_Task objective:_
Where the line containing "Select the long green audio clip on the left" appears in the entries below, start there and print only that line and every line after it, exactly, through the end, excluding pictures.

_The records:_
·····

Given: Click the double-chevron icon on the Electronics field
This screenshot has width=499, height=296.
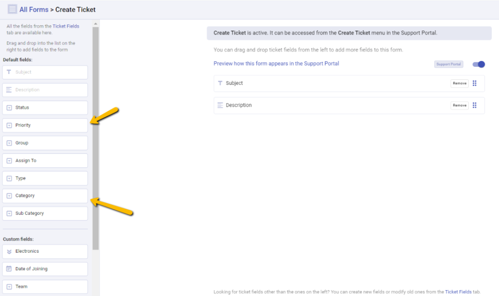Looking at the screenshot, I should click(x=10, y=251).
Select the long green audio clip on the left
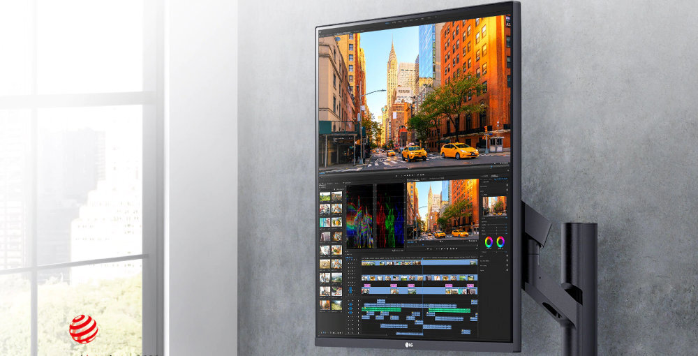698x356 pixels. (x=382, y=309)
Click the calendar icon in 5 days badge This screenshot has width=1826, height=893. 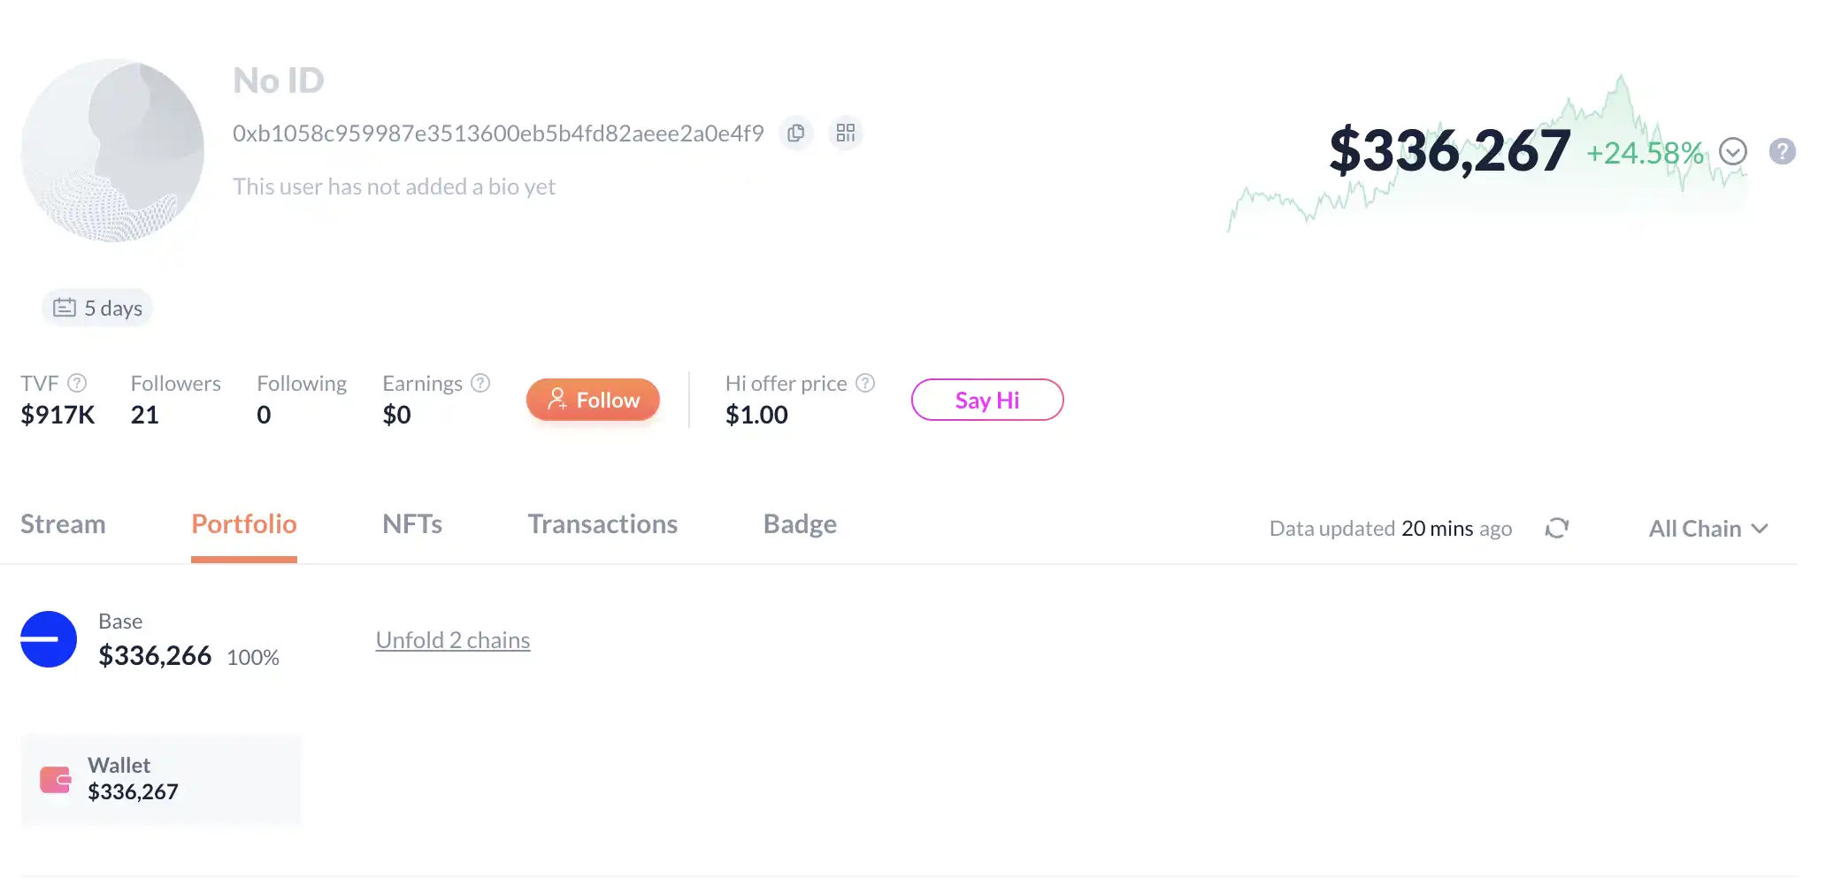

·····

_Solution for this task:_
Select the long green audio clip on the left
698x356 pixels. (x=382, y=309)
Click the calendar icon in 5 days badge This screenshot has width=1826, height=893. 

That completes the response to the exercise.